### WHAT TO DO
Give back every line of the material below exactly, but no images.

### RECORDS
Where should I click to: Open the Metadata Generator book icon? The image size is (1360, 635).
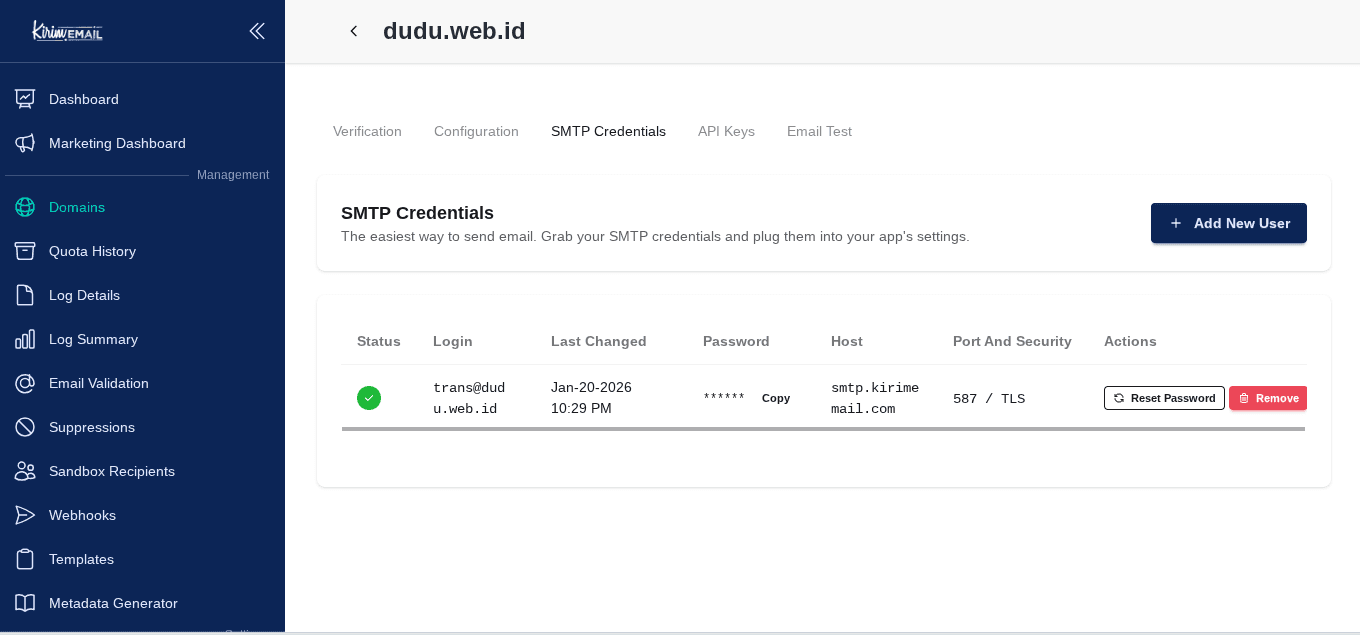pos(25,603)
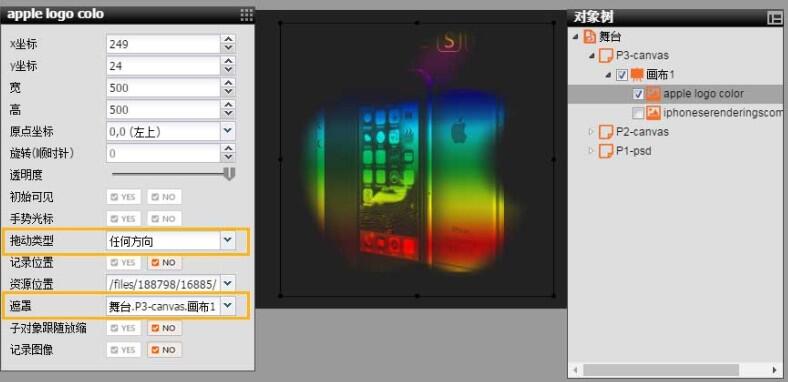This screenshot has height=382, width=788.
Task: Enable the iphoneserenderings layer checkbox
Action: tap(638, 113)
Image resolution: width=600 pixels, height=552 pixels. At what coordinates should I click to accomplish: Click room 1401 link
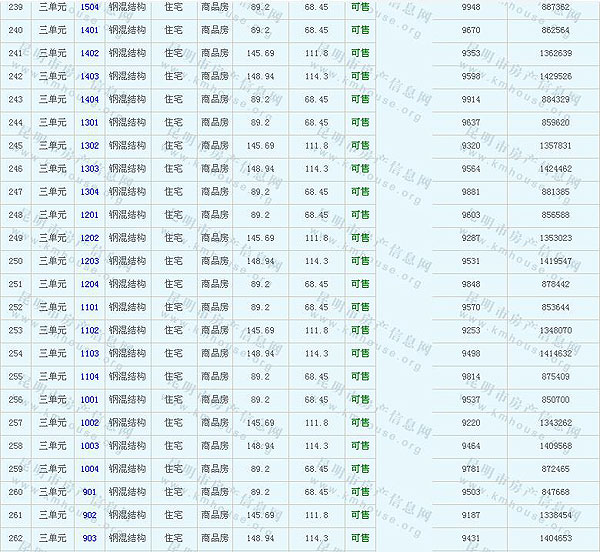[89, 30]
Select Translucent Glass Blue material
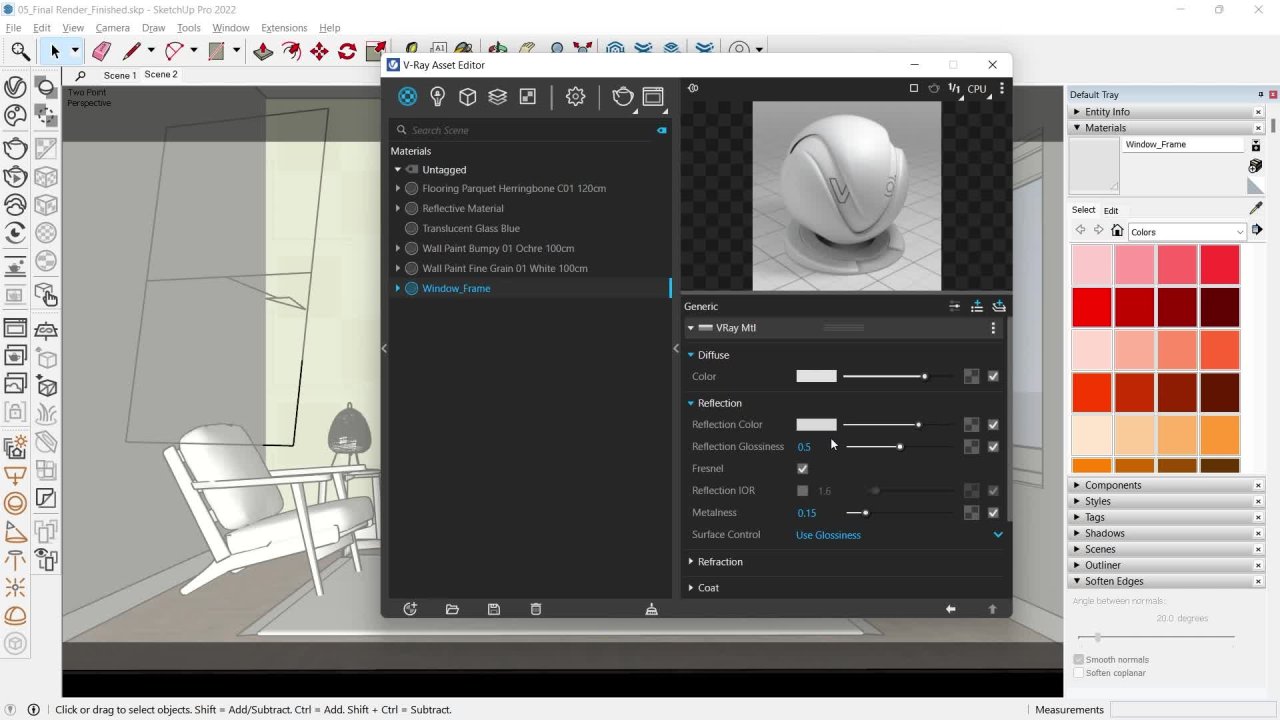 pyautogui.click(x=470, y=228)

### WORKED SOLUTION
Where should I click to: Open the Metadata Generator book icon? The image size is (1360, 635).
pos(25,603)
This screenshot has height=382, width=788.
Task: Enable the iphoneserenderings layer checkbox
Action: tap(638, 113)
Image resolution: width=600 pixels, height=552 pixels. At what coordinates should I click to accomplish: Click room 1401 link
[89, 30]
Select Translucent Glass Blue material
 pyautogui.click(x=470, y=228)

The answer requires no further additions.